Sections of reconstituted human epidermis (EpiDerm^®) stained with hematoxylin and eosin (A) and IHC stained for phosphoS6 protein (B) illustrating a reduction in the viable epidermal thickness in EpiDerm sections treated with the epidermal growth factor receptor (EGFR) inhibitors cetuximab and erlotinib (as denoted by a decreased length of the double-headed arrows compared to the untreated control). The decrease in epidermal thickness in sections treated with EGFR inhibitors is accompanied by epidermal keratinocyte single cell necrosis (arrows) as well as decreased staining for phosphoS6 (B), an intracytoplasmic effector protein within the EGFR signaling cascade. Figure reproduced with permission from Diegel, Danilenko, and Wojcinski (2013).

RHE models have also successfully mirrored/predicted the skin toxicities induced clinically by a number of small molecule kinase inhibitors, including inhibitors of MEK and B-Raf (LoRusso et al. 2010; Mandalà, Massi, and De Giorgi 2013). A specific, very interesting example of skin toxicity predicted by RHE is demonstrated by the specific inhibition of the V600E mutation of B-Raf. At low concentrations mimicking pharmacologic levels intended to inhibit the B-Raf V600E mutant pathway in malignant melanoma, inhibition of B-Raf V600E induces the paradoxical effect of epidermal hyperplasia in RHE (Figure 2). This effect is also seen in vivo in both animal models and clinically in humans, with malignant melanoma patients demonstrating beneficial effects on their malignancy but frequently developing hyperplastic epidermal lesions including keratoacanthomas and squamous cell carcinomas (Macdonald et al. 2015). This paradoxical effect is due to the stimulation of the MEK/ERK pathway in cells with wildtype B-Raf, such as in epidermal keratinocytes, while in cells with the V600E mutant B-Raf, such as malignant melanoma cells, the ERK/MEK pathway is inhibited (Hatzivassiliou et al. 2010). This stimulatory effect in the ERK/MEK pathway is illustrated in Figure 3 by increased ERK expression by IHC in B-Raf treated RHE. Since MEK inhibitors themselves induce clinical skin toxicity (LoRusso et al. 2010) and induce epidermal thinning effects in the RHE, as illustrated in Figure 4, it was hypothesized that combining an MEK inhibitor with a V600E mutant B-Raf inhibitor might both increase anti-melanoma efficacy while reducing epidermal toxicity. This hypothesis has indeed proven to be true, with patients treated with a combination of B-Raf and MEK inhibitors showing a lower clinical frequency of cutaneous tumors than patients treated with the mutant B-Raf inhibitor as a single agent (Larkin et al. 2014).

Figure 2.

Effects of B-Raf inhibition in reconstituted human epidermis (RHE; EpiDerm^®). A small molecule inhibitor of V600E mutant B-Raf induces differential concentration-dependent effects in the RHE model, with epidermal hyperplasia in RHE sections treated with a low concentration of 2-μM mimicking pharmacologic exposures but epidermal thinning in RHE sections treated at the higher concentrations of 10 and particularly at 30 μM.

Figure 3.

Effects of B-Raf inhibition on extracellular-signal-regulated kinase (ERK) expression in RHE (EpiDerm®). A small molecule inhibitor of V600E mutant B-Raf induces increased ERK expression in epidermal keratinocytes as detected by immunohistochemistry(IHC) staining in the RHE model, indicating activation of the mitogen-activated protein kinase kinase MAPK/ERK pathway activation.

Figure 4.

Effects of MEK inhibition in RHE (EpiDerm®). A small molecule inhibitor of MAPK/ERK kinase (MEK) induces a dose-dependent decrease in epidermal thickness in the reconstituted human epidermis model.

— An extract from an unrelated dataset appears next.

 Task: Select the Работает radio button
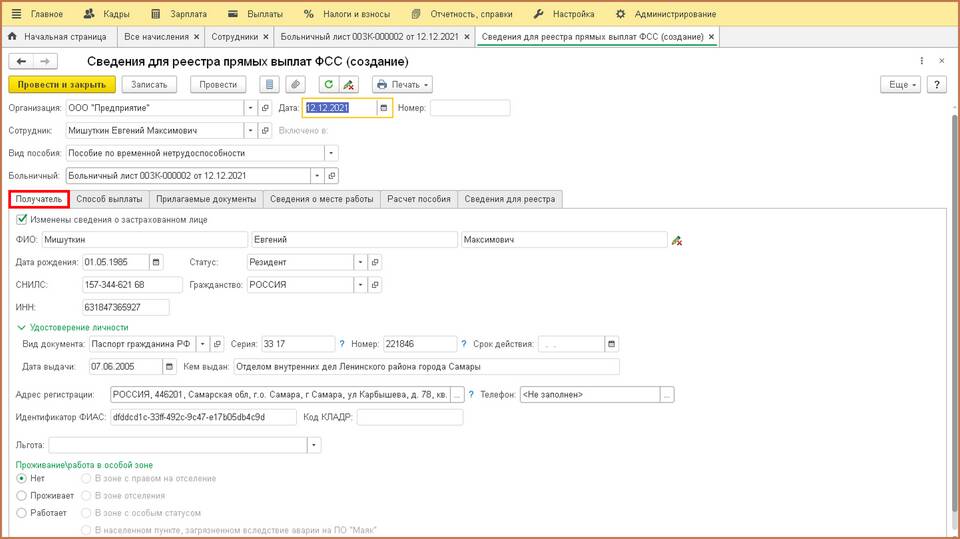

In vitro Epidermal Models for the Evaluation of Biology and Pharmacology

The RHE model has also been proven to be very valuable for investigations into the pathophysiologic/biologic and pharmacologic effects of cytokines and growth factors on epidermal keratinocytes. As an example, the interleukin-10 (IL-10) cytokine family members IL-19, IL-20, IL-22, and IL-24 were all found to induce morphologic, biochemical, and molecular changes consistent with some of the features found in psoriatic epidermis (Sa et al. 2007). IL-22, in particular, induced many of the same morphologic, biochemical, and molecular features in the EpiDerm RHE model that occur in the epidermis from psoriatic plaques (Boniface et al. 2005; Sa et al. 2007; Zheng et al. 2007; Figure 5). Some of the morphologic and differentiation features that IL-22 induced in RHE, such as hyperplasia and hypogranulosis (Figure 5A), upregulation of the expression of the hyperproliferative cytokeratin 6 (Figure 5B) and the antimicrobial peptide S100A7 (Figure 5C), and activation/phosphorylation of the nuclear transcription factor Stat3 (Figure 5D), are all features shared by psoriatic epidermis (Bowcock and Krueger 2005; Sano et al. 2005; Nograles et al. 2008). In notable contrast to the IL-22-induced effects on RHE, a tissue growth factor with very well-recognized effects on numerous epithelia including epidermis, namely, EGF, induced epidermal hyperplasia but did not induce any of the other effects that mimicked psoriatic epidermis in RHE (Sa et al. 2007).

Figure 5.

Effects of IL-22 on epidermal differentiation in RHE (EpiDerm®). H&E stained images across the top demonstrate that IL-22 induces epidermal hyperplasia, as denoted by the increased length of the double-headed arrows compared to the untreated control. In addition, IL-22 also uniquely altered normal epidermal differentiation as demonstrated by hypogranulosis, or a decrease in the granular cell layer (arrows), as well as hyalinization of the lower stratum corneum (asterisks*). In contrast, EGF also induced epidermal hyperplasia, but did not induce the other changes in epidermal keratinocyte differentiation. Similarly, images in the second row stained for cytokeratin 16, images in the third row stained for S100A7, and images in bottom row, stained for pStat3, all demonstrate that IL-22 alters epidermal differentiation and activates pSTAT3 as compared to EGF. These effects of IL-22 on reconstituted human epidermis are very similar to those seen in psoriatic epidermis. Figure reproduced from Danilenko and Wang (2012). The yin and yang of immunomodulatory biologics: assessing the delicate balance between benefit and risk, Toxicol Pathol 40, 272 -287, with permission from SAGE publications.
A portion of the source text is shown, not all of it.